Multilevel techniques and learning automata for the Maximum Satisfiability (MAXSAT) problem

Abstract

The Maximum Satisfiability (MAXSAT) Problem is a propositional logic and an optimization based problem that has great importance in the theoretical and practical domain. In the recent years MAXSAT has risen great interest in the industry. Example problems from the industry that can be encoded as MAXSAT problems are circuit design and debugging, hardware verification, bioinformatics and scheduling. These kind of problems often tend to be large and increase exponentially with the problem size, and therefore algorithms for solving such problems incorporate different techniques and methods to solve the problems in a smart and efficient manner. In this thesis we introduce a range of algorithms that extend the well-known Stochastic Local Search (SLS) algorithm called WalkSAT. WalkSAT is extended with the multilevel paradigm and Learning Automata. The multilevel paradigm is a technique that splits large and difficult problems into smaller problems. These problems are expectedly less complex and therefore easier to solve.
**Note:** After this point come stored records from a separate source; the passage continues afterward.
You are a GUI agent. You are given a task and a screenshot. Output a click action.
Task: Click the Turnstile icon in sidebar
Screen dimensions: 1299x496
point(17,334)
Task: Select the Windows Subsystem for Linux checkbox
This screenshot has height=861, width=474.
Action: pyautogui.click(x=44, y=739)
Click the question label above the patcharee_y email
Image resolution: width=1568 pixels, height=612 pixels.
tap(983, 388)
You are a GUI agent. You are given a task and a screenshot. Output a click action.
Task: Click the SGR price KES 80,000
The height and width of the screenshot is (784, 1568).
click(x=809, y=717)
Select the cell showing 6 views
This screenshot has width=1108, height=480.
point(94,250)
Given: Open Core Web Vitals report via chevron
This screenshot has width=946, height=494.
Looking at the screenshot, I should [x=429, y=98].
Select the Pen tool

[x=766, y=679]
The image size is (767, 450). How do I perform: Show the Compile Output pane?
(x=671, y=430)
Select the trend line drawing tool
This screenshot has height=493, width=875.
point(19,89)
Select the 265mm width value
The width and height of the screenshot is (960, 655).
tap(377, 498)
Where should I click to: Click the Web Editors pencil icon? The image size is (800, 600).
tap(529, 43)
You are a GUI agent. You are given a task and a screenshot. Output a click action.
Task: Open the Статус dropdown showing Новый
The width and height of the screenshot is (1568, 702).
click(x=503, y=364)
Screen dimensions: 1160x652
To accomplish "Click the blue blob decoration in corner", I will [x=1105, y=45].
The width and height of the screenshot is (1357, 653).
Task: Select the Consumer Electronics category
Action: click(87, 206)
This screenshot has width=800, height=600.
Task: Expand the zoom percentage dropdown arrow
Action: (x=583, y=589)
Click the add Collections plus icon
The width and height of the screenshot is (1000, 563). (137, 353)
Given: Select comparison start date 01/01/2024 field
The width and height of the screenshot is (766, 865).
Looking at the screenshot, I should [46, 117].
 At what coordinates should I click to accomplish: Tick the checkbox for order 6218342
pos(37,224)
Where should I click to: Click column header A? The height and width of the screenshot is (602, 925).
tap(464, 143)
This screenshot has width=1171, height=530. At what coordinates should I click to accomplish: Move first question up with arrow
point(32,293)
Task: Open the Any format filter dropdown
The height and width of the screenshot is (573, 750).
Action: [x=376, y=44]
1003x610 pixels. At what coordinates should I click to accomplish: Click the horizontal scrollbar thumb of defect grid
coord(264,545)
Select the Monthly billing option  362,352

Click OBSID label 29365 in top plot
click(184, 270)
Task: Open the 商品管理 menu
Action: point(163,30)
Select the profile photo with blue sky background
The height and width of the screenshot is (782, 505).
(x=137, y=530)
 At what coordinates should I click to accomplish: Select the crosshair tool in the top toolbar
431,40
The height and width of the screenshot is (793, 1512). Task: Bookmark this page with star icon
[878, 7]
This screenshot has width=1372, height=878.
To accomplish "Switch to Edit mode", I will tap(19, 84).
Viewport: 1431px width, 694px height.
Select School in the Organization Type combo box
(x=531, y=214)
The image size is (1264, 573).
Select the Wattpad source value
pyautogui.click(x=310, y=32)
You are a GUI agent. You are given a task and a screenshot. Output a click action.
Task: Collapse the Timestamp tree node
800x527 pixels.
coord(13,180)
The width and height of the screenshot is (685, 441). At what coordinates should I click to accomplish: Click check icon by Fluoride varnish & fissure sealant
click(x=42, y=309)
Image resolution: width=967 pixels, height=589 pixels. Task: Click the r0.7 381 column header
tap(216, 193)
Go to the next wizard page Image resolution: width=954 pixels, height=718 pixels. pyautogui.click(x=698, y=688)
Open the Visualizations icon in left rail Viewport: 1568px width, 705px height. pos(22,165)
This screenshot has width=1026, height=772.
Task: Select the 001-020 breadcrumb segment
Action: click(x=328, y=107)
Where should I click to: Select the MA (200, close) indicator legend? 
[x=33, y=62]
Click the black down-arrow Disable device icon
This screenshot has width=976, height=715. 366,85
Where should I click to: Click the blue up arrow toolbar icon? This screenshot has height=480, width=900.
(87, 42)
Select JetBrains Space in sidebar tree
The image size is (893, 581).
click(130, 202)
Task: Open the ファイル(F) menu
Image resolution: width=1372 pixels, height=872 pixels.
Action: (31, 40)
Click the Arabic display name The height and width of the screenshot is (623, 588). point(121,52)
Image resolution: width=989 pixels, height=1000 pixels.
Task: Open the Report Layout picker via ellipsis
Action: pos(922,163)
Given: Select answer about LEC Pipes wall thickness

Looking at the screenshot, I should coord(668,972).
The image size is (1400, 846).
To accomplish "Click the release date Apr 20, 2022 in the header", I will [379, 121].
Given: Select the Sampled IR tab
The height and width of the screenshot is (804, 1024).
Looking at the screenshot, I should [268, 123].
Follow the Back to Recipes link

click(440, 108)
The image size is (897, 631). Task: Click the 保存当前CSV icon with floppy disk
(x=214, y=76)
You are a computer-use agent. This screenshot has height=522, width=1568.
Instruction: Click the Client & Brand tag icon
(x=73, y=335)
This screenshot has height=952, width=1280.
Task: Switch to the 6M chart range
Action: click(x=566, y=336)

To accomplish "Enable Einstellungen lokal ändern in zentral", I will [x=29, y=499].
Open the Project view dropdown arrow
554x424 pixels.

Learning Automata are a branch of machine learning that can be seen as a decision-making entity that is employed in an unknown environment. Through feedback from the environment the Learning Automata try to learn the optimal actions. The core of this thesis is the observations and findings of how these dissimilar techniques affect the performance and behaviour of WalkSAT when solving industrial MAXSAT problem instances. Through extensive experiments our results confirm that combining multilevel techniques and Learning Automata with WalkSAT, separately and together, give promising results. We compare these composite algorithms with WalkSAT on selected industrial MAXSAT problems throughout the thesis, and show that all these composite algorithms perform better than WalkSAT.